> [Travail demandé]:
- a) Dans l'extrait sur le vote, quelle position Manuel Valls a-t-il prise au sujet du voile ?
- b) Poursuivez l'extrait sur le vote en Bretagne après sa dernière phrase.

> [Extrait]:
........
Rabah Bensmaine, qui n’a pas non plus voté la semaine dernière, acquiesce. « C’est toujours la classe moyenne qui prend. » À 49 ans, l’employé d’immeuble regrette la « Belle Époque » de Mitterrand. Sa fille rit à ses côtés mais si elle est venue, c’est qu’elle est inquiète. L’étudiante en première année de master en ressources humaines craint que son voile ne devienne un obstacle à ses études. Manuel Valls s’est en effet prononcé pour son interdiction à l’université. « Pour moi, Valls est contre l’Islam, et avec Trump tout ça, là on a peur, » résume son père.
- Au Rheu, en Bretagne : « Donner un élan à la gauche »
En Bretagne, un certain nombre d’élus, de présidents de bureau et d’assesseurs signalent une hausse de la participation par rapport au premier tour. Au Rheu, commune de 8 000 habitants située dans la proche banlieue rennaise, la participation était, à 13 heures, selon les responsables présents sur place, « légèrement supérieure » à celle constatée la semaine passée.
........
Éléments stockés du jeu de données:

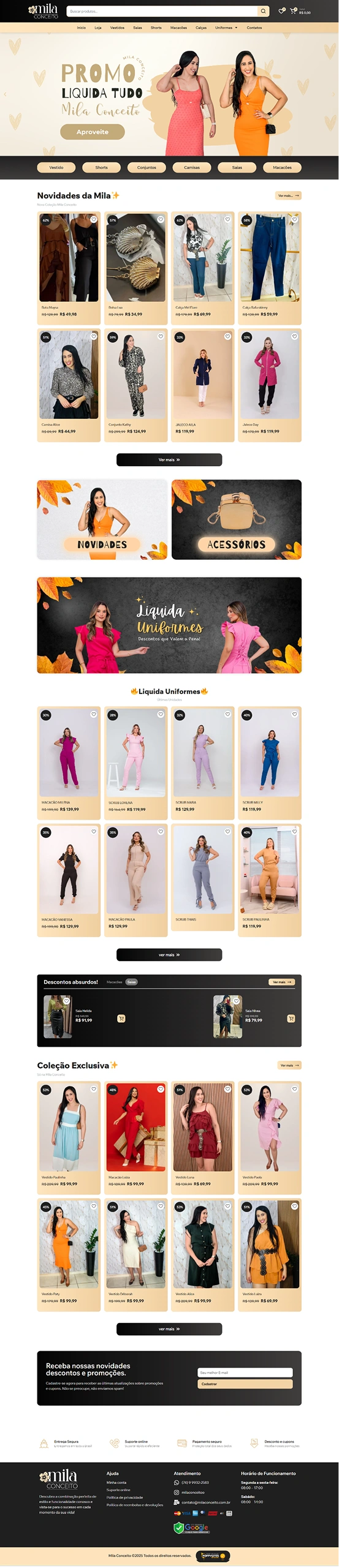Add Saia Nívea to cart
Image resolution: width=339 pixels, height=1568 pixels.
pos(291,1019)
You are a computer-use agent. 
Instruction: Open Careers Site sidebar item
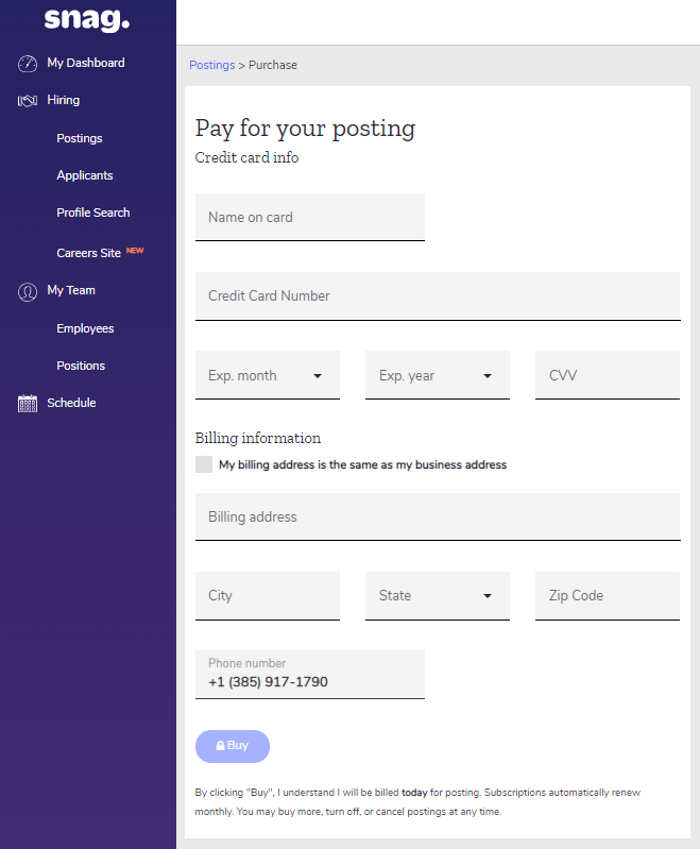coord(89,253)
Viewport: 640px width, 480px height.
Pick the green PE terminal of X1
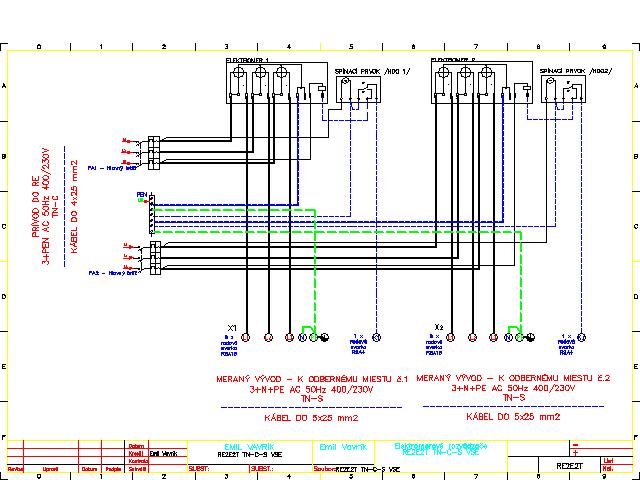313,337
........
> [Réponses rédigées]:
- a) Il s'est prononcé pour son interdiction à l'université.

- b)
Dominique, 52 ans, dessinateur indépendant, fait partie des électeurs qui ne se sont déplacés que pour le second tour. Il a glissé un bulletin Hamon dans l’urne « pour donner un élan à la gauche » : « Si beaucoup de gens se mobilisent aujourd’hui, ça peut donner une dynamique à la campagne », affirme-t-il. Il précise qu’il ne sait pas « du tout » pour quel candidat de gauche il votera au premier tour de l’élection présidentielle : « J’attends de voir ce qui se dira pendant la campagne. »
Retraités, Monique et Jean, respectivement 74 et 69 ans, ont également fait le déplacement cette semaine alors qu’ils étaient restés chez eux le 22 janvier. Soutiens et électeurs de Jean-Luc Mélenchon, pour qui, affirment-ils, ils voteront au premier tour de la présidentielle, ils ont donné leur voix à Benoît Hamon ce dimanche. « Nous votons pour influer sur l’avenir de la gauche, confient-ils. Nous voulons que le PS bascule du côté qui nous convient le mieux. »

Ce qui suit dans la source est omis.